Work to be completed: Word for word, repeat every entry that appears below.

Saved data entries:
=== Section Start ===

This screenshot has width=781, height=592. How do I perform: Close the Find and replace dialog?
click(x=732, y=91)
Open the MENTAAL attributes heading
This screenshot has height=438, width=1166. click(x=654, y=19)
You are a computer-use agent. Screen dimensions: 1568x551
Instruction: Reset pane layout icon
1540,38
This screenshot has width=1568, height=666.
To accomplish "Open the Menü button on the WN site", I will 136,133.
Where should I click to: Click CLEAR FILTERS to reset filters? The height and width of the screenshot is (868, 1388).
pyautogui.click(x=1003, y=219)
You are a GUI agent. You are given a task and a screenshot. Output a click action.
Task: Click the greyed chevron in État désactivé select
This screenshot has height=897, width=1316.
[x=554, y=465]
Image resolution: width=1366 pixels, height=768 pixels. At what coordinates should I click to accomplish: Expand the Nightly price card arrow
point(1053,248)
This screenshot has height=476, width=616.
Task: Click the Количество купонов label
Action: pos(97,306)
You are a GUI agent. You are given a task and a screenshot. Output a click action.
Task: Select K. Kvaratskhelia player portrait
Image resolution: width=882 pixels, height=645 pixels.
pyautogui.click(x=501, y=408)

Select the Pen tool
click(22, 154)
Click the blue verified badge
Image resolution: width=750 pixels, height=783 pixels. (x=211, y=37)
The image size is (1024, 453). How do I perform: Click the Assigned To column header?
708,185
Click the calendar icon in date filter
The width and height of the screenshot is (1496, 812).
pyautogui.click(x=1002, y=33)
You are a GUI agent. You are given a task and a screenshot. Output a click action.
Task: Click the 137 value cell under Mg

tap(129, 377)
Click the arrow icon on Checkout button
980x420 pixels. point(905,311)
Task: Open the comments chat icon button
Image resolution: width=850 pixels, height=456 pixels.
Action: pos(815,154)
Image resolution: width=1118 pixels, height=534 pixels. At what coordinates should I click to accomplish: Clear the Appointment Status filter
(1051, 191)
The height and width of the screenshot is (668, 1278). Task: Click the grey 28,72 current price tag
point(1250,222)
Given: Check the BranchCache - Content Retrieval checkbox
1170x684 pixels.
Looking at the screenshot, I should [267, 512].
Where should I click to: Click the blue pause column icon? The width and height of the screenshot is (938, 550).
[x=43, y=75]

=== Section End ===

Result of this task:
This screenshot has width=781, height=592. How do I perform: Close the Find and replace dialog?
click(x=732, y=91)
Open the MENTAAL attributes heading
This screenshot has height=438, width=1166. click(x=654, y=19)
You are a computer-use agent. Screen dimensions: 1568x551
Instruction: Reset pane layout icon
1540,38
This screenshot has width=1568, height=666.
To accomplish "Open the Menü button on the WN site", I will 136,133.
Where should I click to: Click CLEAR FILTERS to reset filters? The height and width of the screenshot is (868, 1388).
pyautogui.click(x=1003, y=219)
You are a GUI agent. You are given a task and a screenshot. Output a click action.
Task: Click the greyed chevron in État désactivé select
This screenshot has height=897, width=1316.
[x=554, y=465]
Image resolution: width=1366 pixels, height=768 pixels. At what coordinates should I click to accomplish: Expand the Nightly price card arrow
point(1053,248)
This screenshot has height=476, width=616.
Task: Click the Количество купонов label
Action: pos(97,306)
You are a GUI agent. You are given a task and a screenshot. Output a click action.
Task: Select K. Kvaratskhelia player portrait
Image resolution: width=882 pixels, height=645 pixels.
pyautogui.click(x=501, y=408)

Select the Pen tool
click(22, 154)
Click the blue verified badge
Image resolution: width=750 pixels, height=783 pixels. (x=211, y=37)
The image size is (1024, 453). How do I perform: Click the Assigned To column header?
708,185
Click the calendar icon in date filter
The width and height of the screenshot is (1496, 812).
pyautogui.click(x=1002, y=33)
You are a GUI agent. You are given a task and a screenshot. Output a click action.
Task: Click the 137 value cell under Mg

tap(129, 377)
Click the arrow icon on Checkout button
980x420 pixels. point(905,311)
Task: Open the comments chat icon button
Image resolution: width=850 pixels, height=456 pixels.
Action: pos(815,154)
Image resolution: width=1118 pixels, height=534 pixels. At what coordinates should I click to accomplish: Clear the Appointment Status filter
(1051, 191)
The height and width of the screenshot is (668, 1278). Task: Click the grey 28,72 current price tag
point(1250,222)
Given: Check the BranchCache - Content Retrieval checkbox
1170x684 pixels.
Looking at the screenshot, I should [267, 512].
Where should I click to: Click the blue pause column icon? The width and height of the screenshot is (938, 550).
[x=43, y=75]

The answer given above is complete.